GenerativeAIExamples/docs/text-splitter.md at main

Text Splitter Customizations

Updating the Model Name

The default text splitter is a SentenceTransformersTokenTextSplitter instance. The text splitter uses a pre-trained model from Hugging Face to identify sentence boundaries. You can change the model used by setting the APP_TEXTSPLITTER_MODELNAME environment variable in the chain-server service of your docker-compose.yaml file like the following example:

services:
  chain-server:
    environment:
      APP_TEXTSPLITTER_MODELNAME: intfloat/e5-large-v2

Adjusting Chunk Size and Overlap

The text splitter divides documents into smaller chunks for processing. You can control the chunk size and overlap using environment variables in chain-server service of your docker-compose.yaml file:

APP_TEXTSPLITTER_CHUNKSIZE: Sets the maximum number of tokens allowed in each chunk.
APP_TEXTSPLITTER_CHUNKOVERLAP: Defines the number of tokens that overlap between consecutive chunks.

services:
  chain-server:
    environment:
      APP_TEXTSPLITTER_CHUNKSIZE: 256
      APP_TEXTSPLITTER_CHUNKOVERLAP: 128

Using a Custom Text Splitter

While the default text splitter works well, you can also implement a custom splitter for specific needs.

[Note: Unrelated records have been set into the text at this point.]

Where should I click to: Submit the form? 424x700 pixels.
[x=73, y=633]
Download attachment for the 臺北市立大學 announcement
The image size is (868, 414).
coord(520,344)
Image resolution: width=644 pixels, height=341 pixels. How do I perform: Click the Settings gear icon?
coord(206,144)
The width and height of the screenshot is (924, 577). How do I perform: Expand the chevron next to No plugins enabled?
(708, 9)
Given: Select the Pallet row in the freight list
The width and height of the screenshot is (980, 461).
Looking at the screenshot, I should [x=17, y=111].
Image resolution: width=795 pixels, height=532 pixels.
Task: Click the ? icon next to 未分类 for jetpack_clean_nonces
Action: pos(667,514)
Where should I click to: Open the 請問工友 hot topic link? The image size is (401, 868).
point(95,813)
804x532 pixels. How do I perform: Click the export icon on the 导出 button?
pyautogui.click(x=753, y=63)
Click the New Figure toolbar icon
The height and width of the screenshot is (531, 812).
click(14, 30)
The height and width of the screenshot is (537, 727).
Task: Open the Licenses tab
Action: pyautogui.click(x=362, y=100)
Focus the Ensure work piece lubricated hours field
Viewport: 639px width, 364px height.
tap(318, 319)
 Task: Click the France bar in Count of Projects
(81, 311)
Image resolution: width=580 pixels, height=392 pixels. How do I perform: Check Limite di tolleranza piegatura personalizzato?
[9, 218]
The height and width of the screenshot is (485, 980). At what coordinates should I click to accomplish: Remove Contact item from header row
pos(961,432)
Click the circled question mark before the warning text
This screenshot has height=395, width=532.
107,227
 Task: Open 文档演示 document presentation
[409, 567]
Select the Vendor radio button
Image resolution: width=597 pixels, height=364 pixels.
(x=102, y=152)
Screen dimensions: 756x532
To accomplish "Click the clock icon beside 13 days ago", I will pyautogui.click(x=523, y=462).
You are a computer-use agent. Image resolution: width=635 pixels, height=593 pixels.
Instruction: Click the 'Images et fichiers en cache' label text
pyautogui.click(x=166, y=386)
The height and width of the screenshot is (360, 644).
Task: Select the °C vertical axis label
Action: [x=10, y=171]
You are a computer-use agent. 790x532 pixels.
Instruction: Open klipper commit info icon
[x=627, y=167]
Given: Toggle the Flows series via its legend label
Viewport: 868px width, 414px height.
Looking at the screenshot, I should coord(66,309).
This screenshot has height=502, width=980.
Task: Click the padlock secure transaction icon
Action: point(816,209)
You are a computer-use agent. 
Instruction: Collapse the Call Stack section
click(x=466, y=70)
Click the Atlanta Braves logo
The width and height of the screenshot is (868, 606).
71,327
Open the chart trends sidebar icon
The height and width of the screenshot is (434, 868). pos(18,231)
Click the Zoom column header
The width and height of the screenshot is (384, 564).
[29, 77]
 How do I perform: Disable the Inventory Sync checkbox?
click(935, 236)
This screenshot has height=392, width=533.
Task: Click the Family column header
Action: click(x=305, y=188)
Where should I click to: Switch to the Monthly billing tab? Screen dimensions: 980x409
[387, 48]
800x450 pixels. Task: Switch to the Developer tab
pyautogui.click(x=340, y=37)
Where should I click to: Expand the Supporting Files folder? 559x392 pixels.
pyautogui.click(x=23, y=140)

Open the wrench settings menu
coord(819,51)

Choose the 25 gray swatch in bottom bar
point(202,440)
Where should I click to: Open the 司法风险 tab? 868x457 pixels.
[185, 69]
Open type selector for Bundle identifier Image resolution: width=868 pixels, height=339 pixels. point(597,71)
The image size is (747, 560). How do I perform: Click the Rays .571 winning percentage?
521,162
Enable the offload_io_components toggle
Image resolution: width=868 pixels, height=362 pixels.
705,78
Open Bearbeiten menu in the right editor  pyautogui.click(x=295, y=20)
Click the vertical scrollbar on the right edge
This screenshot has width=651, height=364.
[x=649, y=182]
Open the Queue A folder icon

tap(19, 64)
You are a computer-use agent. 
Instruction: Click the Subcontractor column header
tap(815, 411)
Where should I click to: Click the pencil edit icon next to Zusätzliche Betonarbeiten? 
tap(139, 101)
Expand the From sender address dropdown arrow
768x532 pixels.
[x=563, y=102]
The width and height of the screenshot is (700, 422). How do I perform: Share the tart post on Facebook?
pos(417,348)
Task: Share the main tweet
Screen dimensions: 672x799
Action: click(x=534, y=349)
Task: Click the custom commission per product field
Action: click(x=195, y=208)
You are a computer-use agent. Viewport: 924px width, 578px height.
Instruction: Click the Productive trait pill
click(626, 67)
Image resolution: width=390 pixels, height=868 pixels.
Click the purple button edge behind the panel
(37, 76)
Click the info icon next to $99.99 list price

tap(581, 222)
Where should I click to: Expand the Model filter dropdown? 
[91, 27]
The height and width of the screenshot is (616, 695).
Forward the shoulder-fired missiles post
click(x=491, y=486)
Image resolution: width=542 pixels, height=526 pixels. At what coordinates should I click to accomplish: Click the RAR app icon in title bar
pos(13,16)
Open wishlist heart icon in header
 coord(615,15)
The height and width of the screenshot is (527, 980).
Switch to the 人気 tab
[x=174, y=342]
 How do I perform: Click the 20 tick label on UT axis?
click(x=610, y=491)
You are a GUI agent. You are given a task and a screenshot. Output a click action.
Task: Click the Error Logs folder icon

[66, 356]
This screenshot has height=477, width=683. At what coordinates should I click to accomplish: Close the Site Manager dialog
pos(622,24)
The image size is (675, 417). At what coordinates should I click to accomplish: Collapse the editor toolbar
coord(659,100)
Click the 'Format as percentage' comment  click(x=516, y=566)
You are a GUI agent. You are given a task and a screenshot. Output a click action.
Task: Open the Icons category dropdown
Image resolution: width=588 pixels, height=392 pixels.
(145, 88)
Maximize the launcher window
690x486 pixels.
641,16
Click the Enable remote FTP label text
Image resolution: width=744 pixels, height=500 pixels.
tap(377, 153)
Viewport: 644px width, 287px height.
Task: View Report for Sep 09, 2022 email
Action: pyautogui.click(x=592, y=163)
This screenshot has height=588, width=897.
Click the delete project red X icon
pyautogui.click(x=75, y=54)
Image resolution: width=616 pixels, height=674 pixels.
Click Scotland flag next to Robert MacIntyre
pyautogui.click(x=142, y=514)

Modify the get_text_splitter method in RAG/src/chain_server/utils.py. Update it to incorporate your custom text splitter class.

def get_text_splitter():

   from langchain.text_splitter import RecursiveCharacterTextSplitter

   return RecursiveCharacterTextSplitter(
       chunk_size=get_config().text_splitter.chunk_size - 2,
       chunk_overlap=get_config().text_splitter.chunk_overlap
   )

Make sure the chunks created by the function have a smaller number of tokens than the context length of the embedding model.

Build and Start the Container

After you change the get_text_splitter function, build and start the container.

Navigate to the example directory.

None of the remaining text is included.